Why We Can't (and Shouldn't) Always Be Productive

Every young women has probably had it said to her on at least one occasion, “make sure you pursue your dreams now, because once you get married (or have children) you will no longer be able to get as much done.”

In some ways this is what Paul had in mind when he talked about the single person being free to minister, while the married one is divided in her pursuits. But often when we hear people talk about marriage and children it is with a negative bent. Divided attention hampers productivity. And in our industrious society, what you produce is what defines you and gives you value.

The culture would have us believe that marriage is the end of all aspirations and productivity. You are now tied down. You aren’t free. You now answer to someone other than yourself. While marriage does limit the freedom of doing things on a whim and working until midnight every night, marriage also gives us a really important thing that God desires for us—greater personal holiness.

Suddenly, I can’t do everything I want to do all of the time.

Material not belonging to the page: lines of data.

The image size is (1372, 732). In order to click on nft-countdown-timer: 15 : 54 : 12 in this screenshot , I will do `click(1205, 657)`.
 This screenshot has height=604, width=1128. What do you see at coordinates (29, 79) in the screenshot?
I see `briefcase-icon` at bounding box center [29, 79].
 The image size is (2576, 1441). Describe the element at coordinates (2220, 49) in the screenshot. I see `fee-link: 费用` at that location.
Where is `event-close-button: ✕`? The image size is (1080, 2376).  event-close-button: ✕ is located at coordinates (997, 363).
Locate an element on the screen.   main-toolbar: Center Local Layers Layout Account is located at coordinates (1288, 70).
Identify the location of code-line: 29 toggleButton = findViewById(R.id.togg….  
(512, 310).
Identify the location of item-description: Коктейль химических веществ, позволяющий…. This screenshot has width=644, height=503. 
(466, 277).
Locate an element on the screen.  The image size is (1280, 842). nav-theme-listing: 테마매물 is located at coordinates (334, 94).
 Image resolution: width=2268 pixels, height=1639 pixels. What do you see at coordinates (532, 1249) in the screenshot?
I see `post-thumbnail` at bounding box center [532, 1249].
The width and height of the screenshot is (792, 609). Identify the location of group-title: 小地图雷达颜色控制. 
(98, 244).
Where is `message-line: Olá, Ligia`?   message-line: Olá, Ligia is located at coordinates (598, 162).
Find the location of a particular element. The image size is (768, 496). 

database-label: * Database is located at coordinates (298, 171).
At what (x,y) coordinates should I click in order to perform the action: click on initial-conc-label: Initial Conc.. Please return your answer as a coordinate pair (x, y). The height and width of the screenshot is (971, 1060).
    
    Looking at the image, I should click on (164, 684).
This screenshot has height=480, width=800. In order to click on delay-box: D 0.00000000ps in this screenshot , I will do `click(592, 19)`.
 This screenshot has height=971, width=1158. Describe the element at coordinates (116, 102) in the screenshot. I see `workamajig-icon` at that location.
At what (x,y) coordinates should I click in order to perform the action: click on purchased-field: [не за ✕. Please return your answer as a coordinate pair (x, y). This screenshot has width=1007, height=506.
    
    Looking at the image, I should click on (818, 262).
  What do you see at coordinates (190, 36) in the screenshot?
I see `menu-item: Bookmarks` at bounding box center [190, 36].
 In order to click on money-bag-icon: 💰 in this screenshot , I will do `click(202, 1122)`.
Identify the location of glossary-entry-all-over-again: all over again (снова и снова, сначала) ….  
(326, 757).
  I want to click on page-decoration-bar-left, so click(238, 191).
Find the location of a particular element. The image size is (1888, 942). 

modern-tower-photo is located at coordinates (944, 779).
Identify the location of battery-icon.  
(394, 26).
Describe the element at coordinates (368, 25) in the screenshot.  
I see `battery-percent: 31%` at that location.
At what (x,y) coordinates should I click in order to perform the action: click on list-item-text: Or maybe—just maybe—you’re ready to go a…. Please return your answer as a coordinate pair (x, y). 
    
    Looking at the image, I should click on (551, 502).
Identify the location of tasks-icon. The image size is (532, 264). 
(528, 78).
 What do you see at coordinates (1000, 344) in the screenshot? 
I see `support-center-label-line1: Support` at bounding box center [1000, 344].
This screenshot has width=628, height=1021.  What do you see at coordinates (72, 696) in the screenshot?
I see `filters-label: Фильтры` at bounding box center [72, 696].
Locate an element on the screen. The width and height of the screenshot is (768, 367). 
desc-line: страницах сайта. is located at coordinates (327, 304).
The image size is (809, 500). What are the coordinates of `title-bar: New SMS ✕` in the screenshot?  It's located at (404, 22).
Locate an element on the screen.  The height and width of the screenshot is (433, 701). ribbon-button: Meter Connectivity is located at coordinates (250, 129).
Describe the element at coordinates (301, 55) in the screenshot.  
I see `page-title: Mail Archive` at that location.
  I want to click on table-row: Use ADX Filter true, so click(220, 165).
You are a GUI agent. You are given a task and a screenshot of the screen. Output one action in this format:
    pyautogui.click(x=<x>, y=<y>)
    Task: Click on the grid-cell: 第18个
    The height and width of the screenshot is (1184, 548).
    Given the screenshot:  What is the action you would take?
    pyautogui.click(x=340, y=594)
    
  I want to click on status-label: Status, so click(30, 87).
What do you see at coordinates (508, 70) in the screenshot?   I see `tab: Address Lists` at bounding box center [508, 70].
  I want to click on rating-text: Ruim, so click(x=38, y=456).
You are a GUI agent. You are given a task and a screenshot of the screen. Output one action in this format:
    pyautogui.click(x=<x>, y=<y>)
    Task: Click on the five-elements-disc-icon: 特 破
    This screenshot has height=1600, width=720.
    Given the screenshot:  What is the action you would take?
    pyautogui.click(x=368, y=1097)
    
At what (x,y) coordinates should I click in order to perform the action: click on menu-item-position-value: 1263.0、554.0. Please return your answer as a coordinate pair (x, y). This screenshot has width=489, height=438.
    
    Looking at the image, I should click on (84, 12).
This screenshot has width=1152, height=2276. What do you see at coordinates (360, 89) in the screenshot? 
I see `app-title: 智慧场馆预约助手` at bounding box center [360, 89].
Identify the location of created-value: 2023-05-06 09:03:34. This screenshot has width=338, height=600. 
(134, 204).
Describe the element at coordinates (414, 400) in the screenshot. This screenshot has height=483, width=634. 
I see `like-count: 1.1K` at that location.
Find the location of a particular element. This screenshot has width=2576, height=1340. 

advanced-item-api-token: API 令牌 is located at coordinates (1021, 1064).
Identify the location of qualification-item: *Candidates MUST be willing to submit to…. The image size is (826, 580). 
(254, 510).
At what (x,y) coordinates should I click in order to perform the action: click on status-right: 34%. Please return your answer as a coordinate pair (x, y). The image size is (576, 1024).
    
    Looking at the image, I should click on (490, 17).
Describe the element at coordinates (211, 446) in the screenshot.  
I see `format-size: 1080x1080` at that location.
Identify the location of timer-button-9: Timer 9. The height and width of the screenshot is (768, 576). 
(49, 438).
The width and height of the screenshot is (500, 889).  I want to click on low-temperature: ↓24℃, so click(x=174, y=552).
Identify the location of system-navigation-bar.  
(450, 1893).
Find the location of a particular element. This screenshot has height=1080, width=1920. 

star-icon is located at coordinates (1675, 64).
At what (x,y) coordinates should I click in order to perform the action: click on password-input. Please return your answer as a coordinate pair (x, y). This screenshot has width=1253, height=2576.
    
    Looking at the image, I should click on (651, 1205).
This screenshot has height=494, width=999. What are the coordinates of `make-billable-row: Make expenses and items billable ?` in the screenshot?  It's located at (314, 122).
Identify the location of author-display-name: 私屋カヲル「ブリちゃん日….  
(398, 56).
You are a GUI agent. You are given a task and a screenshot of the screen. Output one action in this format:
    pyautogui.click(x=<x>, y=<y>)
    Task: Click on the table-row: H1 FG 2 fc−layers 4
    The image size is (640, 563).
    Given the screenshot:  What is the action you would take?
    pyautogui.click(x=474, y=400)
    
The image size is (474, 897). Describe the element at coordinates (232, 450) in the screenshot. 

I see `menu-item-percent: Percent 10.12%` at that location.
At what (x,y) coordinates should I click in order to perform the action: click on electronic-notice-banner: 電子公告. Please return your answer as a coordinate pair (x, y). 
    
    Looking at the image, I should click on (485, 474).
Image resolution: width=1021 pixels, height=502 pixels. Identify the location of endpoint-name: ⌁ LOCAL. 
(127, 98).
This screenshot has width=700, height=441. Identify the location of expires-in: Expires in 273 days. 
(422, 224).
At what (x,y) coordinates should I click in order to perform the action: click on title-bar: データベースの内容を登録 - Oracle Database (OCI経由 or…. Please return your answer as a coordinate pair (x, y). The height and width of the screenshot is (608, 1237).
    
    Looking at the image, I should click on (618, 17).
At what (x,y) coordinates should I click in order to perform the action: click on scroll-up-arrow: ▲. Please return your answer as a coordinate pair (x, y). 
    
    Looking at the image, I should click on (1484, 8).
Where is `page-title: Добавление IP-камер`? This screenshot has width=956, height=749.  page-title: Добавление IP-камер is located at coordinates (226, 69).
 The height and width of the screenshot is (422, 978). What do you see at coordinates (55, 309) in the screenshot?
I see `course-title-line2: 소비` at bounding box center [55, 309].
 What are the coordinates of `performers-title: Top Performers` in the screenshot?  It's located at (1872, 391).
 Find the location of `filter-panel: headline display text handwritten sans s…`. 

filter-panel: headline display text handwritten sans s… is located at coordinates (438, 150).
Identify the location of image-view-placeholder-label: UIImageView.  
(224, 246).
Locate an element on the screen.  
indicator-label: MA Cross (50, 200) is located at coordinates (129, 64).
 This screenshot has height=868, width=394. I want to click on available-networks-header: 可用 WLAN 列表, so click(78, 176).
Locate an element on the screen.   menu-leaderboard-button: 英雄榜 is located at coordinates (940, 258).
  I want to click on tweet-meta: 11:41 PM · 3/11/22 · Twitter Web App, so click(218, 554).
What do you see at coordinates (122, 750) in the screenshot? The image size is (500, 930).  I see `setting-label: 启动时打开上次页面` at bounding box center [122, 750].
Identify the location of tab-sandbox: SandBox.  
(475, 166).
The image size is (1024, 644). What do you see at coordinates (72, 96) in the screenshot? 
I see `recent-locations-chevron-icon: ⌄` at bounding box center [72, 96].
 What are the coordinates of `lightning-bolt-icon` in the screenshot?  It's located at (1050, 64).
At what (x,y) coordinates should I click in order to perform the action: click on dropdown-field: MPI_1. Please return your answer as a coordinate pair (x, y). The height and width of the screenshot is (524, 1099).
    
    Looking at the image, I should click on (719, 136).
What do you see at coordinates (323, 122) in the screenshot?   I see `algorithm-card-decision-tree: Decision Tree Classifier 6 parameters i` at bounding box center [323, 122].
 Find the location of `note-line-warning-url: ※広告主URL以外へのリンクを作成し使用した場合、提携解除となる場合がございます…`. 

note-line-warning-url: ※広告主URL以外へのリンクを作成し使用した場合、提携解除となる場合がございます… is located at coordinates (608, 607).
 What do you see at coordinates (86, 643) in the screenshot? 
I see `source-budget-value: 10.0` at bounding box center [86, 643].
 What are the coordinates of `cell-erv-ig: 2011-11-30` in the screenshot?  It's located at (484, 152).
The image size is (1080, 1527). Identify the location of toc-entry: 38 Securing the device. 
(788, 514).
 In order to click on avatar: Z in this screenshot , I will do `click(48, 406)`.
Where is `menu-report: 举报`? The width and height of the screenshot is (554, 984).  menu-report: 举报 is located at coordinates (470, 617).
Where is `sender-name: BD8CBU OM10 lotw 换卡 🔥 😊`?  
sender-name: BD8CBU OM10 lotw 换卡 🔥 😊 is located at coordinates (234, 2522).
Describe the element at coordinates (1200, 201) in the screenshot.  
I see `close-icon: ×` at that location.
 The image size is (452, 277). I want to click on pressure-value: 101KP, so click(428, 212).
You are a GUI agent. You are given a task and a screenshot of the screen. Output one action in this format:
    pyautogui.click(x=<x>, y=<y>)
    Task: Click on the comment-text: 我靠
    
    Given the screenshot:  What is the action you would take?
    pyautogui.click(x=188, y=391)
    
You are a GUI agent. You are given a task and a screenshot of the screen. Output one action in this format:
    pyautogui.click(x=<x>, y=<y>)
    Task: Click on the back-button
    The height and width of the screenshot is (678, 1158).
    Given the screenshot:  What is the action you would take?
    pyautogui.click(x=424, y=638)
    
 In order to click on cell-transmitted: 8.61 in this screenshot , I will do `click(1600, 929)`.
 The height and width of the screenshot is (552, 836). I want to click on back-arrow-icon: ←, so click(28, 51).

And that is a very good thing sometimes. Marriage has made me get outside of myself and examine my priorities. Marriage has made me die to my idols of productivity that hinder me from loving my husband more than I love my pursuits. Marriage has revealed just how utterly selfish I am about “my time.” Marriage is the God-ordained institution that points to the relationship between Christ and the Church. Completing my endless to-do list does not.

As created beings we were made to be productive and to work hard for God’s glory. But this is not the only thing we were created for, as much as our western world would have us believe otherwise. We were also created for relationships with friends, family, spouses, and children, and more importantly, a relationship with our Savior. It is through these relationships that I am stripped of my sin and idolatry. It is through these relationships that I am able to see Christ in greater measure. These are realities that a solitary pursuit of my own perfect productivity can never create.

Like I said, in the relationship of marriage I have to die to self, serve, and love another person. It’s not always pay raises and glory, but it’s good. It pays much greater dividends in the long run. And while I am still thankful for the days where I can get my to-do list completely checked off, I am learning to be much more thankful for the moments of relational intimacy that marriage provides. Productivity and relationships are not in competition with one another. They both are necessary in God’s economy. And they both can easily become idols if we are not careful.

And now that I am married I am on the other end of the advice giving to young women. The next time I feel tempted to imply that your dreams of productivity are over once you get married, I will stop myself. Marriage and family are not the dashing of our dreams; rather they are the reorientation of these dreams. Through marriage and family our aspirations and desire for productivity are tempered and sanctified by the beauty of living life with another person. And that is a very good thing.